Rema wins the battle for customers during the coronavirus pandemic

Rema 1000Trond Bentestuen, CEO REMA 1000 in the shop at Ensjø.Photo: Lise Åserud / NTB scanpix

After several years of declining customer base, Rema has finally won the battle for customers during the current coronavirus crisis. In March, the chain increased its market share by 0.3 per cent.
According to Dagens Næringsliv, Rema increased its market share from 23.3 to 23.6 per cent in March.
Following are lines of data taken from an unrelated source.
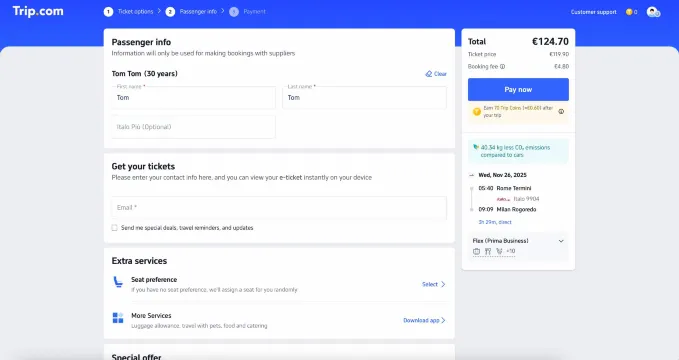Click the eraser Clear icon
This screenshot has height=360, width=679.
click(429, 74)
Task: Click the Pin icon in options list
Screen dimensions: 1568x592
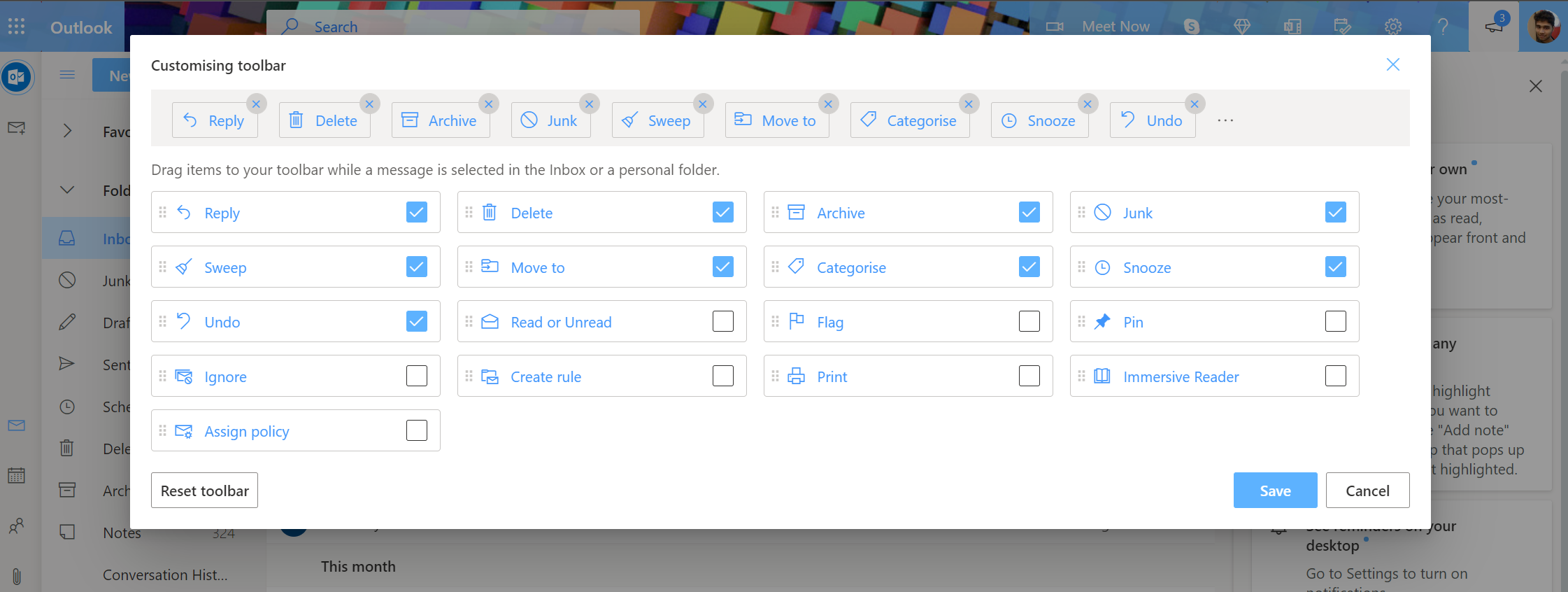Action: click(x=1102, y=322)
Competitors Norgesgruppen, Coop, and Bunnpris had a corresponding overall fall of 0.3 percentage points in market shares.

Although the changes in percentage points may look small, they make up large sums. In 2019, groceries in Norway were sold for 178 billion kroner, according to the Nielsen analysis agency.
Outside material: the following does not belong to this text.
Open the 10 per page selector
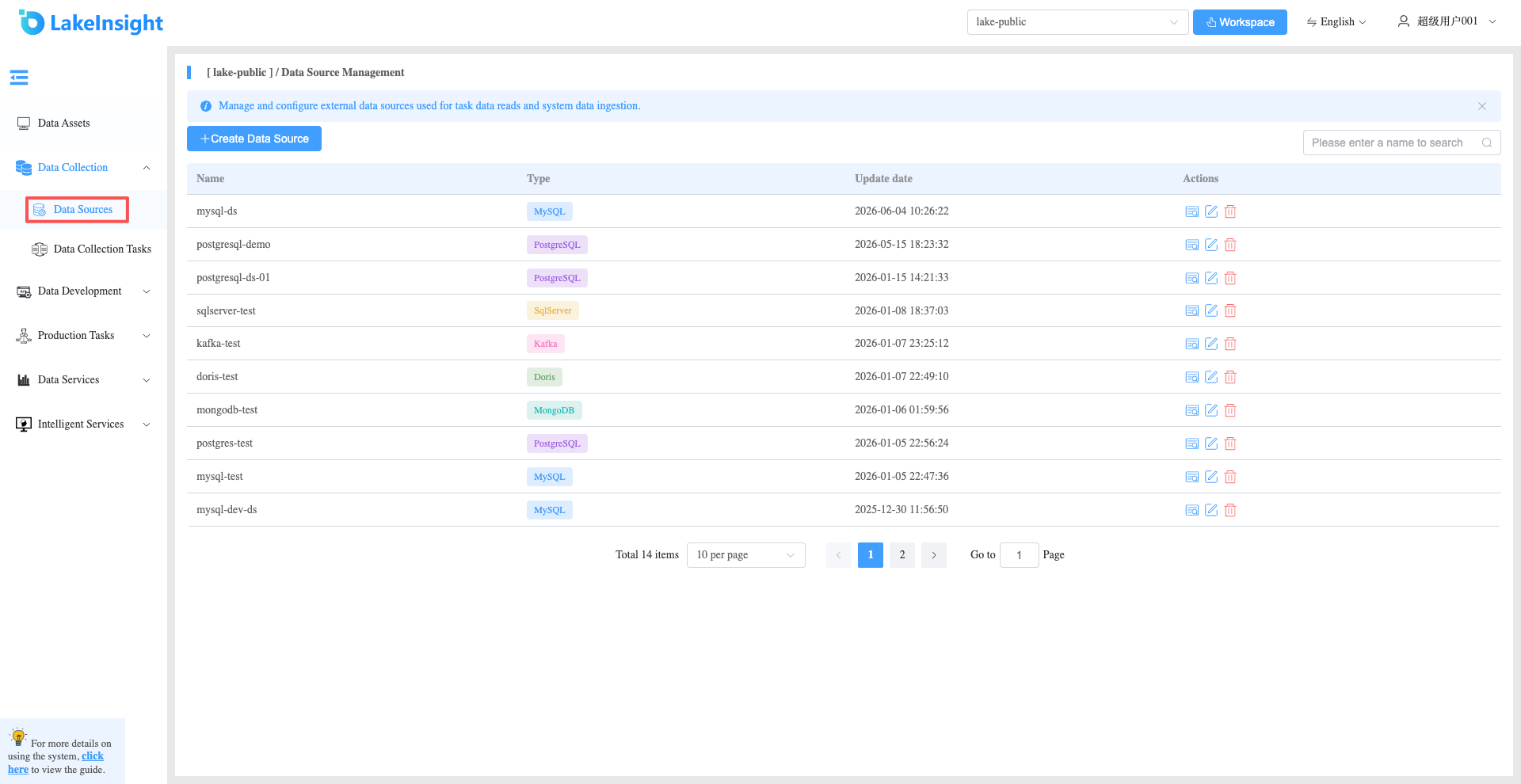This screenshot has height=784, width=1521. (745, 555)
In recent years, Rema has lost market share in the battle for low-budget customers and in 2016 had a market share of 24.4 percent.

A possible turning point 
Rema chief Trond Bentestuen told the  newspaper that the development in the past month may be a turning point.

“Yes maybe. There has been a different situation where parts of the turnover from hotels, restaurants, and cafes have moved to the grocery market. In addition, the Swedish shopping trend is gone,” he explained 

Rema’s growth in March came as a result of Kiwi’s cutting prices for 200 items by 20 percent last Friday. Kiwi estimates that the price cut will cost around 200 million kroner.
Coop responded to Kiwi’s price war, saying they would cut prices on the same 200 items as Kiwi, in addition to 25 other items. Rema then said that they too would find the same, low prices that their competitors were advertising.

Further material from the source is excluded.